Now, however, the US Department of Homeland Security (DHS) has announced plans to limit access to the library from the Canadian side of the border. Until October 1, library cardholders coming from Canada can still use the sidewalk to cross. After that, anyone in Canada who wants to use the library’s main entrance must cross at an approved checkpoint or use an entrance on the Canadian side of the library that is about to undergo renovations.

Recognized as a national historic site in Canada, the library is also listed on the US National Register of Historic Places. Since its founding in 1901, the building has become a symbol of international cooperation as well as a community resource for neighbors in Derby Line and in Stanstead, Québec.

Years ago, as a student at Stanstead College—a Québec boarding school that lies less than two miles from the library—Jack Walker marched in Armistice Day parades that led toward the border, into Vermont via the sidewalk, and into the library for speeches and a musical performance.

“Americans would use the library, and Canadians used the library,” Walker says. “We always thought about it as kind of a beacon of neighborly cooperation and participation.”

But since the attacks on the World Trade Center and Pentagon in 2001, the library has faced increasing headwinds from border control, says Sylvie Boudreau, president of the library’s board of trustees.

Those headwinds turned into a gale January 30, when DHS Secretary Kristi Noem visited the library, saying, “USA number one” on the American side before stepping over the line into Canada and saying, “The 51st state.”

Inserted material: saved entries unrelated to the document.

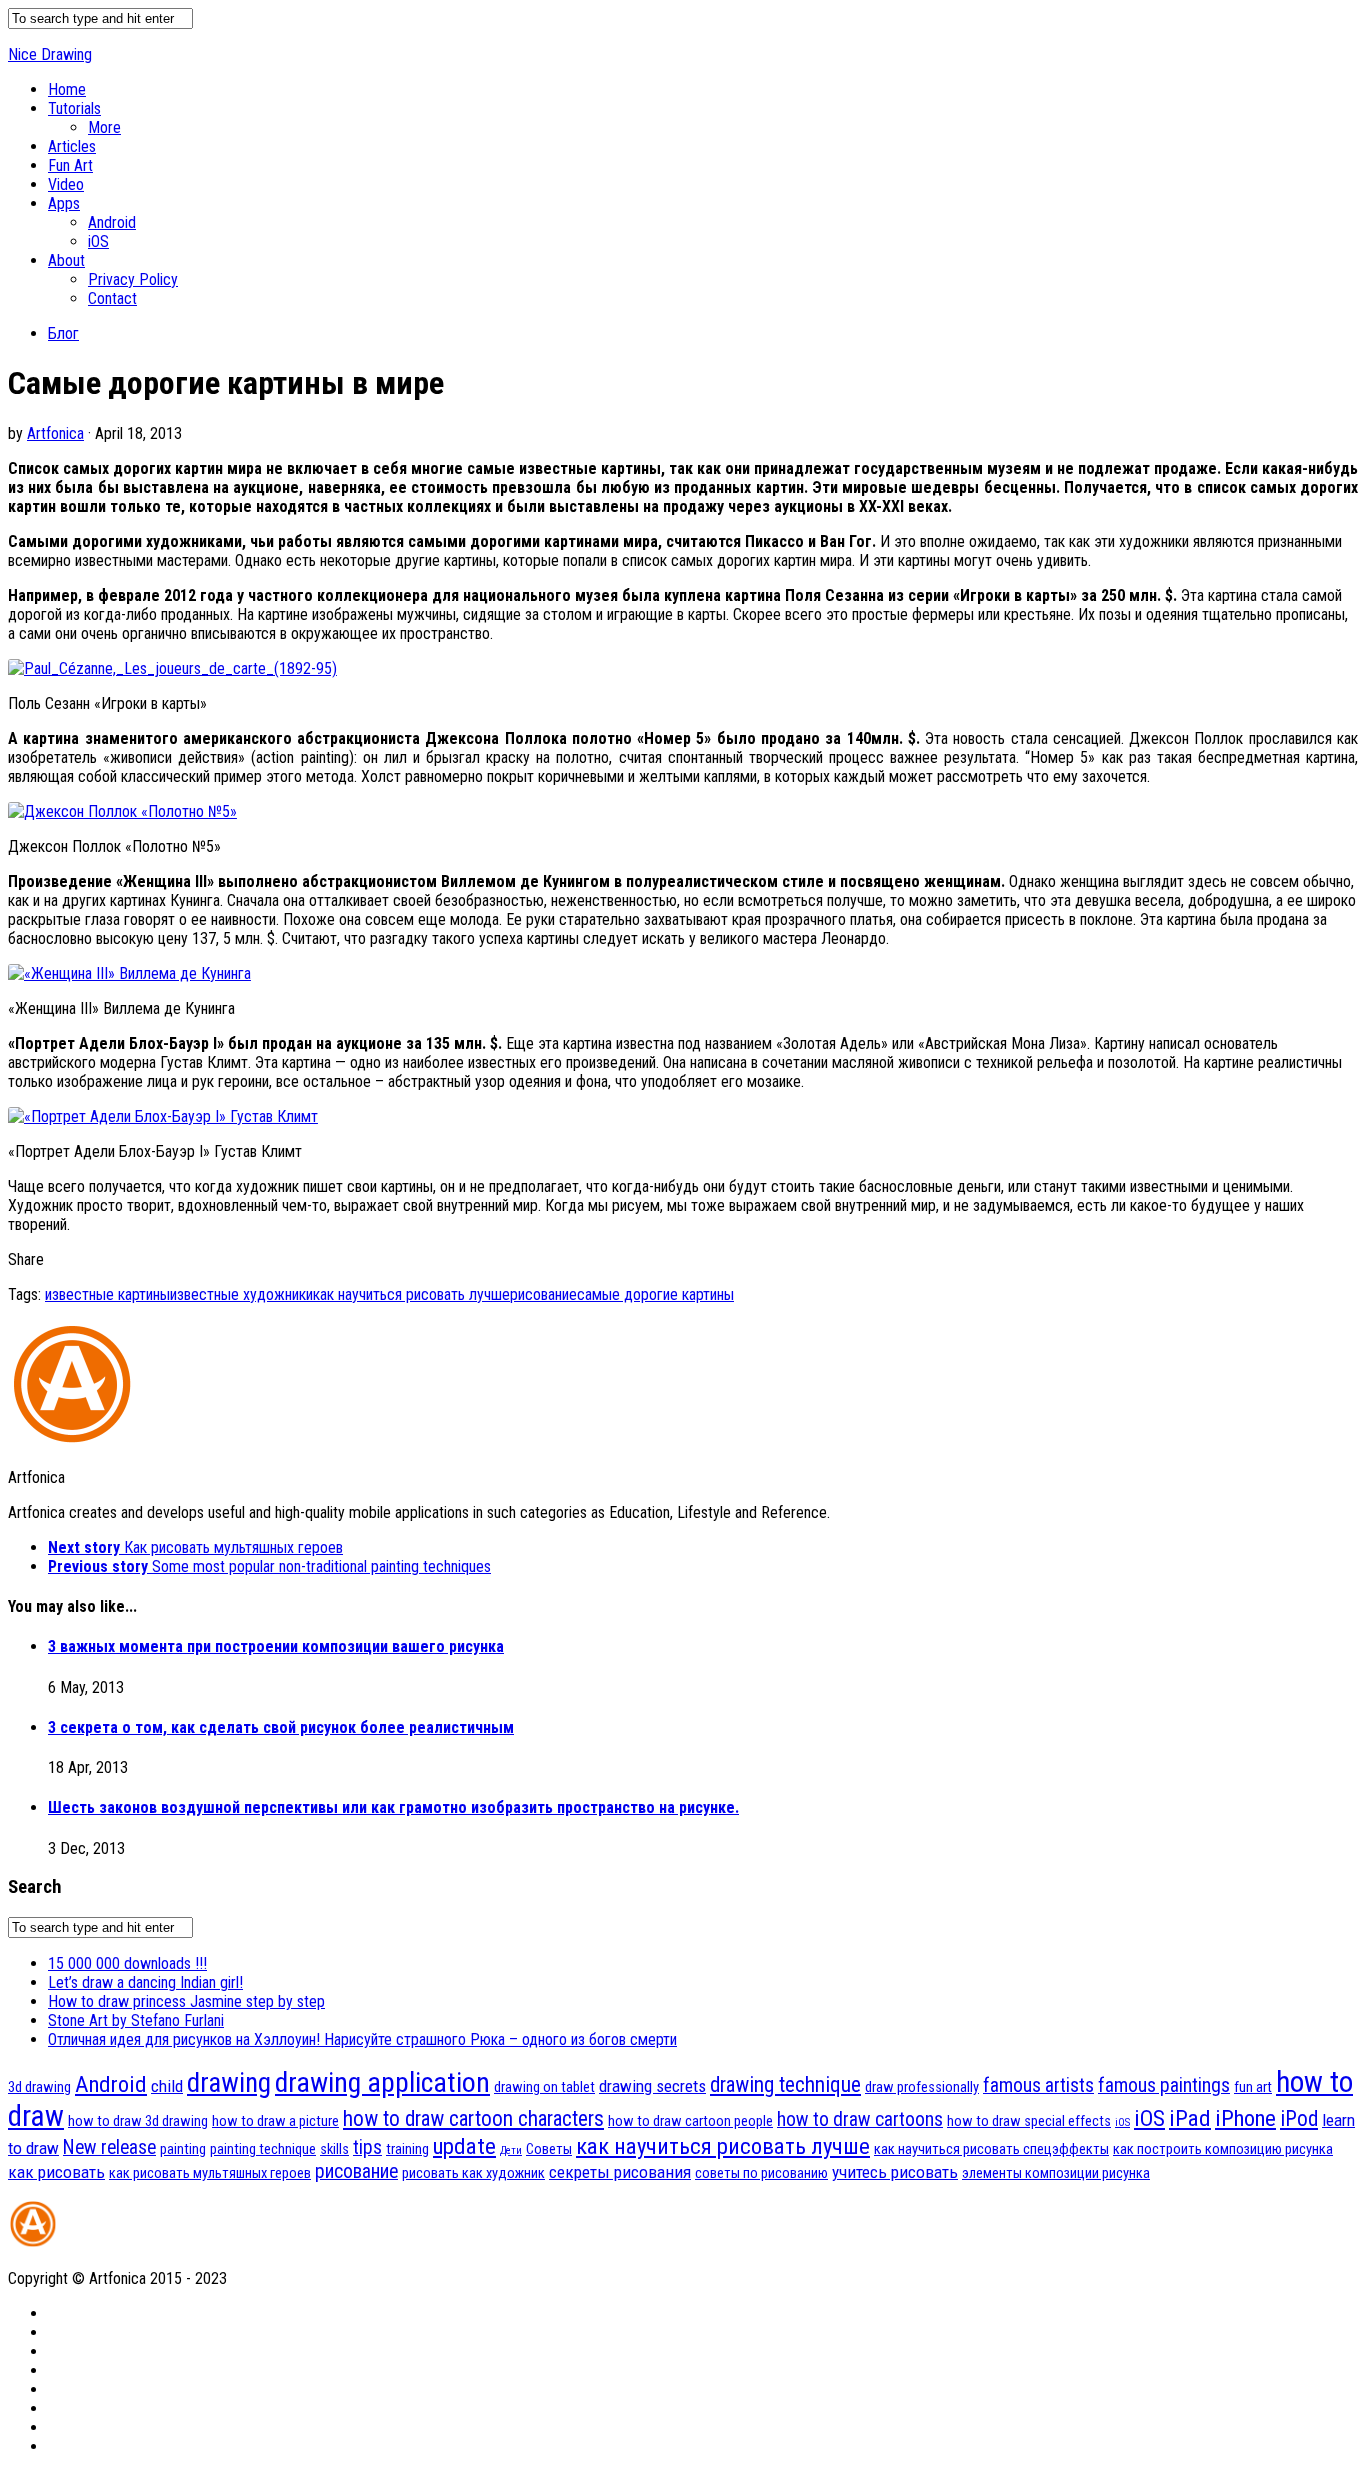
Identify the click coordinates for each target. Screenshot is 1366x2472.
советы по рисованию (761, 2173)
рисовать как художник (473, 2173)
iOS (98, 241)
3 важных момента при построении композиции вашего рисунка (276, 1646)
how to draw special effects (1029, 2121)
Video (66, 184)
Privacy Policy (133, 279)
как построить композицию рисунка (1223, 2149)
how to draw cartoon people (690, 2121)
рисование (543, 1294)
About (66, 260)
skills (334, 2149)
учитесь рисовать (895, 2172)
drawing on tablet (544, 2087)
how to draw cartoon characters (473, 2118)
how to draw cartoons (860, 2119)
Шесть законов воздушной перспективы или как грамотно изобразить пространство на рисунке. (393, 1807)
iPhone (1245, 2118)
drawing (229, 2083)
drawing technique (785, 2084)
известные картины (107, 1294)
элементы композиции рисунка (1056, 2173)
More (104, 127)
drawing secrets (652, 2086)
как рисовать (56, 2172)
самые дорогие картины (655, 1294)
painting (183, 2149)
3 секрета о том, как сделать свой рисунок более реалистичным (281, 1727)
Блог (63, 333)
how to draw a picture (275, 2121)
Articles (72, 146)
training (407, 2149)
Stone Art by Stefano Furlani (136, 2020)
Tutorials (74, 108)
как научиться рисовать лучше (411, 1294)
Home (67, 89)
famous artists (1038, 2085)
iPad (1190, 2118)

An outdoor sign that reads "Canadian entrance" in English and French features a red arrow pointing toward an emergency-exit door to the library.
Until construction of a permanent entrance, parking lot, and access ramps are complete, patrons and staffers coming from Canada are encouraged to use the emergency-exit door on the library’s Canadian side. Photo: Haskell Free Library and Opera House Facebook page

At that point, Boudreau says, “I knew it was a question of time” before the US entrance closed to visitors from Canada.

Increased border enforcement is necessary, DHS argues, to prevent drug traffickers and smugglers from using the library as a site for illegal activity. The department reports that in fiscal year 2024, it recorded 147 apprehensions, one vehicle incursion, and four vehicle seizures surrounding the library.

“We are ending such exploitation by criminals and protecting Americans,” a department official wrote in a March 21 statement.

Boudreau, who worked for years in Canadian customs, says she understands DHS’s concerns. In 2011, for example, two Americans smuggled about 20 guns into the library and stashed them in a bathroom; a Canadian retrieved the weapons and sold them in Québec. Nevertheless, Boudreau is determined to maintain the library’s accessibility on both sides of the border.

For now, Boudreau encourages patrons coming from Canada to use the emergency-exit door on the Canadian side, even though library members will be allowed to walk along the sidewalk to the main entrance for a few more months. Library staffers who live in Canada are doing the same.

“We don’t want them to have any problems” such as being arrested or fined, Boudreau says.

To address the issue in the long term, the library’s Canadian side is being renovated to include a permanent entrance, parking lot, and access ramps. Boudreau’s goal is to finish the renovations by July—and, powered by community donations, she may be able to. Individual contributions, a GoFundMe, and a CanadaHelps fundraising page have already brought in more than $200,000.

Best-selling Canadian author Louise Penny, who writes the popular Armand Gamache mysteries, has visited and held events at the Haskell for years. In fact, several scenes in her next book are set at the library.

The author argues that libraries and learning institutions, which she calls “conduit[s] for a dissenting voice,” are often early targets of “tyrants.” She hopes that the changes at the library will serve as a wake-up call to “how vulnerable these institutions are.”

“If they can do it to the Kennedy Center,” Penny says, “can you imagine what they can do to the Haskell?”